I also grow a number of clematis. Because of my love of color I have chosen the types that bloom in both spring and summer. I cut the vines back to within two feet of the ground when I want to keep a plant just fence high (about five feet) but in one area we wish it to climb over to a second fence about four feet away. In this instance I train a couple of leaders on plastic-coated wire as far as they will go and cut back any other branches.

The laterals on the two leaders are cut back to two nodes or joints. Clematis armandii is a so-called evergreen and in many instances it keeps its leaves the year around but in some exposures it will drop a good half of its foliage. This clematis should be pruned every year immediately after it has flowered. If it is not-pruned annually dead wood will pile up in the center of the plant and make an excellent home for garden pests.

Pruning Other Ornamental Trees and Shrubs

One prized shrubs is Sarcococca ruscifolia (I know of no common name), a most delightful, easy-care evergreen that opens its fragrant little blossoms. This shrub is a somewhat slow and orderly grower that stays quite neat and compact. However, if you planted it too close to a walk, as I did, you may have to prune it back. You can cut offending branches to soil level and the roots will send up new shoots that will stay, out of the way for two or three years.

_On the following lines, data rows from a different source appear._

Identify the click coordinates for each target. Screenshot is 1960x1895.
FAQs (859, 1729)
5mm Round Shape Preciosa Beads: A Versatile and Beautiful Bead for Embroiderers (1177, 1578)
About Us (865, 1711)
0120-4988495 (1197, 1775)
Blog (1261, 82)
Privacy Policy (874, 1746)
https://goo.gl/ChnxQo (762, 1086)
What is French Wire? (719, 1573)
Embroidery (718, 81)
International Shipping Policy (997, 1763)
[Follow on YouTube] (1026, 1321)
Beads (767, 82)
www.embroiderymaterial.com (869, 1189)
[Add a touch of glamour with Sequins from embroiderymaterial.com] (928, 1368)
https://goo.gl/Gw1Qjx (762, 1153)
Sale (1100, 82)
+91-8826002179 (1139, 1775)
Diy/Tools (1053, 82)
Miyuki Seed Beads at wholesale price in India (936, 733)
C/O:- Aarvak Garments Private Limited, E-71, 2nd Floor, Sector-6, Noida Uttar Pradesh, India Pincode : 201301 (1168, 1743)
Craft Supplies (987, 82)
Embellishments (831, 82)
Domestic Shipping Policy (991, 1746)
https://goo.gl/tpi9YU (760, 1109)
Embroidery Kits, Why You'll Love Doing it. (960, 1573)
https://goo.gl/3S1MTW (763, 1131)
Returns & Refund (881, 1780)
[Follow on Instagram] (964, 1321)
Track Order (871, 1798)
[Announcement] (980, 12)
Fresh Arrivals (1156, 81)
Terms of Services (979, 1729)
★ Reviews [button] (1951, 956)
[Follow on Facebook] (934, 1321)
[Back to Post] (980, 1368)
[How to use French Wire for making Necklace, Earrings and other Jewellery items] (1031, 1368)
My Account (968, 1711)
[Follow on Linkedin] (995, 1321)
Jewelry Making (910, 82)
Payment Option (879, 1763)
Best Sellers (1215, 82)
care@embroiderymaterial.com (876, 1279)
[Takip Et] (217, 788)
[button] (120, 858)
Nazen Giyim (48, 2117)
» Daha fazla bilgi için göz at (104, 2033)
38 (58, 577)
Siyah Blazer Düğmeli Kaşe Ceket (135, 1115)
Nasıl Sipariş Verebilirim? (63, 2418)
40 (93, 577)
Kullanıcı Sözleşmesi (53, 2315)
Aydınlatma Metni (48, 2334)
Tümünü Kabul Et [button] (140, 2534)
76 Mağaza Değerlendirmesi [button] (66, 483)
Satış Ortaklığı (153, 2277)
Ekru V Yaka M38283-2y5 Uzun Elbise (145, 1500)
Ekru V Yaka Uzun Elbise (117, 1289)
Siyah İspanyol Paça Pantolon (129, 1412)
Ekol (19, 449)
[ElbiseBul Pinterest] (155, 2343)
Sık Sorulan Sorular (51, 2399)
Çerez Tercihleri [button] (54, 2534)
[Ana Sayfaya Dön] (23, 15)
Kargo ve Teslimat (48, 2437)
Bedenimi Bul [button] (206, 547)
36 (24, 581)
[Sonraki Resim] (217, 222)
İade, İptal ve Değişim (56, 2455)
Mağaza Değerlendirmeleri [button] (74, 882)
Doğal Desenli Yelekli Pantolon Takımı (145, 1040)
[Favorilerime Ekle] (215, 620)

My two dogwood trees are my pride and joy. Both are Cornus florida, (one white flowered, one pink). As these trees have flower buds on the tips of each branch I wait until after flowering to do any little pruning that is required. This consists of shortening – any wayward branches and cutting out damaged and weak branches. These trees are members of that small group of easy-care-plants and should be much more widely grown. Just be sure to pick the right spot when you plant as they resent having their roots disturbed once they are established in the garden.

I grow a French pussy willow (Salix caprea) just for its branches as I enjoy using them in arrangements. All of the willows have very invasive roots so place one of these trees as far away from sewers and drains as possible. Also make a habit of root pruning the plants at least every two years to keep them controlled. I also cut the top back nearly every year to keep the plant at a reasonable height and to get straight, supple branches that are easily bent and shaped.